Early voting may be the most-decisive but least talked about factor of the 2016 election. Thirty-seven states and the District of Columbia now allow for voters to cast ballots either by mail or in-person before election day, six more than in 2012.
Lines have been long at some early polling stations. And in general the turnouts has been exceeding expectations in many states. The Texas Tribune is tracking the record-breaking turnouts in Texas since early voting began in October 24th.
Why did The Texas Tribune decide to build a tracker for early voting?
We knew the [Texas’] Secretary of State was going to release this data day-by-day. They have done this every year, and every year we have done something with this data. Our audience is here for reports on policy, and we can count on them to be excited about something like early voting.
I think this year we weren’t really expecting it to be much. We expected a normal trend, almost to point out that Texas’ turnout is still pretty low. But it really spiked. And it turned into something much different from what we had envisioned, much more telling of the election landscape this year.
Where are you getting the data from?
Texas’ Secretary of State has an early voting section on their website. They have data form every year, and everyday they post a new spreadsheet. So they don’t have all Texas counties at least at this point. For these initial day-after reports, they just have the 15 counties with the highest registered voters counts.
I just copy and paste it on a spreadsheet that generates the JSON file that I use to generate the charts. Their release includes a little bit more data, but we have only use the cumulative person count data.
Do they release data on republican or democratic turnout?
They don’t. In Texas you are not required to register your party affiliation. The only time you would need to do that is in the primaries. Otherwise, you don’t have to specify your party. There is no real way for us to collect that data other than polls, which, of course, the Secretary of State doesn’t rely on.
How were the line charts built?
It is a bunch of D3 charts that I generate on a single flat page. It is powered by JSON and Google spreadsheets that I split out by county. It is a little bit manual, but a lot of it is quickly generated so I can just update as quickly as possible when the Secretary of State release their data.
What were the challenges building this tracker?
This assignment came to us pretty quickly. We didn’t have a ton of time with it and didn’t really get started on it before the Thursday [October, 20th] before early voting started on Monday [24th]. We had maybe four days to crank this thing out.
It was though seeing a lot of these record-breaking numbers [of votes] on the first day. We had a big push to get this out even faster. So, it was a challenge to push back and not release it, because we really needed a line. We could have released dots or a line chart where 2008, 2012 and 2016 had a dot for the first day. But that is not really as telling as watching a line grow. That can really tell this story better.

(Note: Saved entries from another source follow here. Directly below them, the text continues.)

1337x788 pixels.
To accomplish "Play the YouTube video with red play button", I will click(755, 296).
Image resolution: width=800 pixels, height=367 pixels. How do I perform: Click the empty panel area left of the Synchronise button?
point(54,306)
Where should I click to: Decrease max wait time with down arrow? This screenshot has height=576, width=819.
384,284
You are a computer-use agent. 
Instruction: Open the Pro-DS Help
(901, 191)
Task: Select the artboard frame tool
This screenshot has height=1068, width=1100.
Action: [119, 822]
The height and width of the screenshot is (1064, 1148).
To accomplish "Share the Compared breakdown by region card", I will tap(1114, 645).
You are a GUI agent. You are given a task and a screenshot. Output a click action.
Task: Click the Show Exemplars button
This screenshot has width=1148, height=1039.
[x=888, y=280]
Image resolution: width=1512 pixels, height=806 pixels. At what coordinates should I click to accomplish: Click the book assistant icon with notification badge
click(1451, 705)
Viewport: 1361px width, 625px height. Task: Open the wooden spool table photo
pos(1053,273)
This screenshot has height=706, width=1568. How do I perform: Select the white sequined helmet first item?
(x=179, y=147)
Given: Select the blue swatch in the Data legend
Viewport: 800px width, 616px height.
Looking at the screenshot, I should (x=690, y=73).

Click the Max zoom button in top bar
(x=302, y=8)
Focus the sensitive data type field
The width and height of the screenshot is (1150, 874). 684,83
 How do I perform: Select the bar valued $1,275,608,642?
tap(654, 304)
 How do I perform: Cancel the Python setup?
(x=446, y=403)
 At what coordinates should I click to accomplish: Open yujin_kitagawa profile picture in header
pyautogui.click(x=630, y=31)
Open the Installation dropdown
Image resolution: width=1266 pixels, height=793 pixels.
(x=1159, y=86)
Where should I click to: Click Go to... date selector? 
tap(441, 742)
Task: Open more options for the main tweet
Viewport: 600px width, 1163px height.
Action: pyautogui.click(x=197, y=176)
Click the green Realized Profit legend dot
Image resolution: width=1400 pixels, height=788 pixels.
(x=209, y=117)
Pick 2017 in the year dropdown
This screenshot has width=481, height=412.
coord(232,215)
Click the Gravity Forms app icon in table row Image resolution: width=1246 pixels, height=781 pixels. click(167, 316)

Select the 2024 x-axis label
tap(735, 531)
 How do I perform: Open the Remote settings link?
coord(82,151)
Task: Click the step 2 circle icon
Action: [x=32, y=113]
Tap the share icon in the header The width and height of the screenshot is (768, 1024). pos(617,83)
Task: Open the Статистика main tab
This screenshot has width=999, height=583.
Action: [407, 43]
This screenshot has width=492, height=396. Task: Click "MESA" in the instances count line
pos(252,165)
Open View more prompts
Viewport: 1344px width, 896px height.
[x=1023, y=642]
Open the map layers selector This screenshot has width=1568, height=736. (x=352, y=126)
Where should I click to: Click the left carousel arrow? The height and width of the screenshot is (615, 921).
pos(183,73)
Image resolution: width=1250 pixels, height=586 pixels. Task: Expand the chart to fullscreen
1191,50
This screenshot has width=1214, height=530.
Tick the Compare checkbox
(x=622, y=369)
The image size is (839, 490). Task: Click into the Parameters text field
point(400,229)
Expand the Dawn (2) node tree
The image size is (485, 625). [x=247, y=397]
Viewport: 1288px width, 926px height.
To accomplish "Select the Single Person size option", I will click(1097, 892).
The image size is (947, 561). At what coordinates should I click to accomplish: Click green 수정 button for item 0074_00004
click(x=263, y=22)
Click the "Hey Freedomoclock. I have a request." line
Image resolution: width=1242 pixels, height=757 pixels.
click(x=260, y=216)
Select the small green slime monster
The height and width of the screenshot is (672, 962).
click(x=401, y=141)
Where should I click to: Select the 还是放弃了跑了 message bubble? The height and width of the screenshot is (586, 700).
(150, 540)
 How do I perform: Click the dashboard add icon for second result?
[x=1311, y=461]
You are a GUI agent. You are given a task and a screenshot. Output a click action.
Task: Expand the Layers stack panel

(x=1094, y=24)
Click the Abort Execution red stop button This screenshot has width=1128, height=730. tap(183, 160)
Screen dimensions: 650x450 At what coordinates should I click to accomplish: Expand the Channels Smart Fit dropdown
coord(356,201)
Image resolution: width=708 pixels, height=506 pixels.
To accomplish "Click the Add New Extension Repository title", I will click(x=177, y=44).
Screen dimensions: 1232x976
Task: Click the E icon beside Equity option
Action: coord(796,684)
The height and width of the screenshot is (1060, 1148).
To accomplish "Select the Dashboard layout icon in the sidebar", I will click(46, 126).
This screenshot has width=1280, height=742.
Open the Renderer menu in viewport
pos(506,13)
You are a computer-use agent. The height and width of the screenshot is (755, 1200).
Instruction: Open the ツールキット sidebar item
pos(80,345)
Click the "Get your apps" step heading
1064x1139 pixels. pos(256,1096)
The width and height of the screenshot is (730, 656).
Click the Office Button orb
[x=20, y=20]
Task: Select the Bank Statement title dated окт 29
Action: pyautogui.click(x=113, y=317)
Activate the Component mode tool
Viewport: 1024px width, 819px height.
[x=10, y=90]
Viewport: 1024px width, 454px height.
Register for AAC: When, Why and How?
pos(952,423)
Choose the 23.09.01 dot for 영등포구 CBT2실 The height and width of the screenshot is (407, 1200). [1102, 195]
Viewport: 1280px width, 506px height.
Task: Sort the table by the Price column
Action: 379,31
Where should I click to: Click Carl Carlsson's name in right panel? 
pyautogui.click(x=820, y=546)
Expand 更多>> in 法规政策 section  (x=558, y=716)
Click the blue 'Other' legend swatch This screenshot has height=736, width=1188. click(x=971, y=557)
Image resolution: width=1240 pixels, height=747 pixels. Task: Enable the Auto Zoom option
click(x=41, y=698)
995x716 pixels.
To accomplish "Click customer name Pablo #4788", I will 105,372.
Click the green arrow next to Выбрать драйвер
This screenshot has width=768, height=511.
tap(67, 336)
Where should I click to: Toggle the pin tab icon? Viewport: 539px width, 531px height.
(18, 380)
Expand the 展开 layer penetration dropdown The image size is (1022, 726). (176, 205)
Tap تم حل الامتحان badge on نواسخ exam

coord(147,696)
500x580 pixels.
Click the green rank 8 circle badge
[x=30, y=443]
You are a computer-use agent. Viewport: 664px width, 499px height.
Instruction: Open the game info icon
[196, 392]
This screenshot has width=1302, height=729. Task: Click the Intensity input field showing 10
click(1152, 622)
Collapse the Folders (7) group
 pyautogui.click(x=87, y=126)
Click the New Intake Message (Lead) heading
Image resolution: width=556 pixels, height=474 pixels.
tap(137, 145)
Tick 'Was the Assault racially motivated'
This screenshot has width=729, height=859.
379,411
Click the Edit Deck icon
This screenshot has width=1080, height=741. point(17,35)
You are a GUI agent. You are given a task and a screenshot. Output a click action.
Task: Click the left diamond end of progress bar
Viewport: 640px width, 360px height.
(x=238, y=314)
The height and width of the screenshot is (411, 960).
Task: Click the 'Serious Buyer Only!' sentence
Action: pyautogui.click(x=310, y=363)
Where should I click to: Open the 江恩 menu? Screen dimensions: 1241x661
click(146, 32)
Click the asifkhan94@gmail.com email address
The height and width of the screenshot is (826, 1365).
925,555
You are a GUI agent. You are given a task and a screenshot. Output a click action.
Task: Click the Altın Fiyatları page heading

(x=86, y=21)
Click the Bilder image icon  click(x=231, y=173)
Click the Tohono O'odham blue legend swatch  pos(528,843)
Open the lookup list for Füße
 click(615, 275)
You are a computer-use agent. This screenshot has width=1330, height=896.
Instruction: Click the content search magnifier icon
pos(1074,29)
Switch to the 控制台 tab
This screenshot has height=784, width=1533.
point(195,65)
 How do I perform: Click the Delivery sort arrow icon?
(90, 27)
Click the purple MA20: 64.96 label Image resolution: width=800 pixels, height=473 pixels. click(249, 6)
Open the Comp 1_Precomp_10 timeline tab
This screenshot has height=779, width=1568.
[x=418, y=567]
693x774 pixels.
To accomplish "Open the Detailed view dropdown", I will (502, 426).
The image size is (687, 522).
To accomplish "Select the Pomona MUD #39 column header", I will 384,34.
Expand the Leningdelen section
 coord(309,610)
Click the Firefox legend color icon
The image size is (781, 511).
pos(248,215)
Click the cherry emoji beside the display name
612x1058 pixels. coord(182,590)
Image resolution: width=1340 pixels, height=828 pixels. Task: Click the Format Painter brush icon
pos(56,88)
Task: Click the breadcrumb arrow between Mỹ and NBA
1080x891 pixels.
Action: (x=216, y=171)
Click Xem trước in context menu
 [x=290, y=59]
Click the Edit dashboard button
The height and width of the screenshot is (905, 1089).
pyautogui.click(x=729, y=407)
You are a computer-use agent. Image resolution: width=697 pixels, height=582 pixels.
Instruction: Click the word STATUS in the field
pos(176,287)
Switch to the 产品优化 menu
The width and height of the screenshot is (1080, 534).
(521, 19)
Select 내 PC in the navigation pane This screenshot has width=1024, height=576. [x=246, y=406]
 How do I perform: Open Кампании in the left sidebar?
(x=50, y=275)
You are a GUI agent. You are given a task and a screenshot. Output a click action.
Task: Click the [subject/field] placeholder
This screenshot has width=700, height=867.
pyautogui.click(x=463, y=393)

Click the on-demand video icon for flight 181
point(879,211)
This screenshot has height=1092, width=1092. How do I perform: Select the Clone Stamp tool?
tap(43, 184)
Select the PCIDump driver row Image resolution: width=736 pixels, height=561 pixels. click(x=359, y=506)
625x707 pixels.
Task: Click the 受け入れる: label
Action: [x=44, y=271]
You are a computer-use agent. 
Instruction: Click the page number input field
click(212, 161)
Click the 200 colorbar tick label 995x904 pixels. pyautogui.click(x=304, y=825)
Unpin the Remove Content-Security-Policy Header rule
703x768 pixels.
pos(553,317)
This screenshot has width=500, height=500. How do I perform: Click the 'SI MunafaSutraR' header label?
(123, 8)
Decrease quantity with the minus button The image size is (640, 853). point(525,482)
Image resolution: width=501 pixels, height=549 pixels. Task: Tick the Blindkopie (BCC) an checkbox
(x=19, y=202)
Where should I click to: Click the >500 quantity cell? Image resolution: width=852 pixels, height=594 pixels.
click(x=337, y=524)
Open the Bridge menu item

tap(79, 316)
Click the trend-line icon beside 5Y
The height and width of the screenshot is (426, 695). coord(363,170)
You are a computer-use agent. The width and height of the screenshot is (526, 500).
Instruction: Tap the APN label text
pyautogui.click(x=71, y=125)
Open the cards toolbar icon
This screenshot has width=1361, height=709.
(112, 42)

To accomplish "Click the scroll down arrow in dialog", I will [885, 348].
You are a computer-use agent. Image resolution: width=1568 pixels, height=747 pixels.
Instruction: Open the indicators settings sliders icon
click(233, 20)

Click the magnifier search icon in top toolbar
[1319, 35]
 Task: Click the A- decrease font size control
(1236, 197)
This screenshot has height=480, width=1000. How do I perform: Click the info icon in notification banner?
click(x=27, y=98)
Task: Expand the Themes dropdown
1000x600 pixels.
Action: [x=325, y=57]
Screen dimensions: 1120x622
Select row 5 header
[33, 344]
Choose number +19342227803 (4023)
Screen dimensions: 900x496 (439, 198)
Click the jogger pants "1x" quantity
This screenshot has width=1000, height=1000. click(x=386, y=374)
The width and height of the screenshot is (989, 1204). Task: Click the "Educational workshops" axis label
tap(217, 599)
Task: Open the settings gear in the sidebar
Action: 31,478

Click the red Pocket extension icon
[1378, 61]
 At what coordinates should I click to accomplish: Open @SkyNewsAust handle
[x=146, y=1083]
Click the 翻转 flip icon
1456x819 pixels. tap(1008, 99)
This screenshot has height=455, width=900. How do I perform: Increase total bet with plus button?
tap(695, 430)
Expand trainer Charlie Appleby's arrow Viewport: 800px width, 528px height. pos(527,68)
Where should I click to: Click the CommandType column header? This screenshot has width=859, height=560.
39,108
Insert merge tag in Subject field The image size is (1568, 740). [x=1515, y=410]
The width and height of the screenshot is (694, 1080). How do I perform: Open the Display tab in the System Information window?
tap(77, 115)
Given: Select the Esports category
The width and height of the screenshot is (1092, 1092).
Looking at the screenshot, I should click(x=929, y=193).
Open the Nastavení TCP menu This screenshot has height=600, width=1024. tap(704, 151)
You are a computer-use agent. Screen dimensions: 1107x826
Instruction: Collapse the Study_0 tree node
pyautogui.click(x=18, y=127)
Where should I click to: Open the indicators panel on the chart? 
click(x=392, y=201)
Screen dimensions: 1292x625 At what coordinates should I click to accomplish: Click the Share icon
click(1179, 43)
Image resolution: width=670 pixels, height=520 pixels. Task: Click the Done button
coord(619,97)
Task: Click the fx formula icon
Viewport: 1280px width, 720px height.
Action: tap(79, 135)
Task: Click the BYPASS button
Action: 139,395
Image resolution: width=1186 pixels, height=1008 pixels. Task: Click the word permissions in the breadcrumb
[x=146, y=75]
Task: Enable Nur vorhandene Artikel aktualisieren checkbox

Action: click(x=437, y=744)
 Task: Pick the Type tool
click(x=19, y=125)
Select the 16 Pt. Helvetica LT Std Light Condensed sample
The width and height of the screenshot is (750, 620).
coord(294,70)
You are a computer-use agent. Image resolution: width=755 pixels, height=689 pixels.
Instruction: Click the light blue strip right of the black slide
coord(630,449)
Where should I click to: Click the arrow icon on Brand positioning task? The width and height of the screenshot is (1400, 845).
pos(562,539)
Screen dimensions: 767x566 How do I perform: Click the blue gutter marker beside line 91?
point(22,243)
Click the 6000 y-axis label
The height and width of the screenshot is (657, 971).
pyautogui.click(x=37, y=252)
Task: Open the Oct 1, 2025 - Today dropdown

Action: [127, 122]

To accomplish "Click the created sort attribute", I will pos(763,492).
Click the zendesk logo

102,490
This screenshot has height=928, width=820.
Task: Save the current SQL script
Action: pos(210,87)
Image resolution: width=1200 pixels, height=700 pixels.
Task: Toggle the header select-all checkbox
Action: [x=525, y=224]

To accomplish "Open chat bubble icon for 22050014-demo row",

We got other kinds of challenges. Anytime you are dealing with a bunch of JSON files that you have to arrange manually, anytime you have to go pull data manually is always going to present risks. We have to be super careful that we are grabbing the right day and the right number. There were a couple of times where the Secretary of State had some number miscalculations that I had to call them on and ask them to fix it, because it was something almost collaborative. We want their numbers to be right.
It is always though when you are doing things manually and on deadline.
How do you choose the tools to use on a given project?
I think it is very story-specific. We have an arsenal of tools we can use and so many options, and it is always really important to go back to the story you want to tell, to what you judge is the most important part of whatever you are telling.
We didn’t really know that 2016 was going to be a such a banner year for early voting turnout in Texas. I think the main point was just a reference for people to see day-by-day how their counties were doing. Nothing flashy, we weren’t trying to highlight anything. And I think a line chart was the easiest way to go about that. The years 2008 and 2012 were included for context.
These charts are able to stand on their own, no need for an analysis to illustrate the point that they are serving. We decided to keep it super simple and let the charts speak for themselves.
What advice can you give for journalist who want to cover politics and elections with data?
The most important thing is picking the root of your narrative and focusing on that. And if there is anything you want to add, add to that idea later. Make sure that whatever method you choose — a bar chart, a map, a line chart or even a written story, maybe it doesn’t need a chart — is the best way to illustrate your main point.
And don’t go crazy. Don’t try to cram a million things into a chart. Focus on one thing and move on from there. I think people can get carried away with their visualizations because there are so many tools and options that you can pick from, but it is really important to go back to the story and the point that you are trying to make.
You have to put your users first: what it is that they have to take away from this visualization.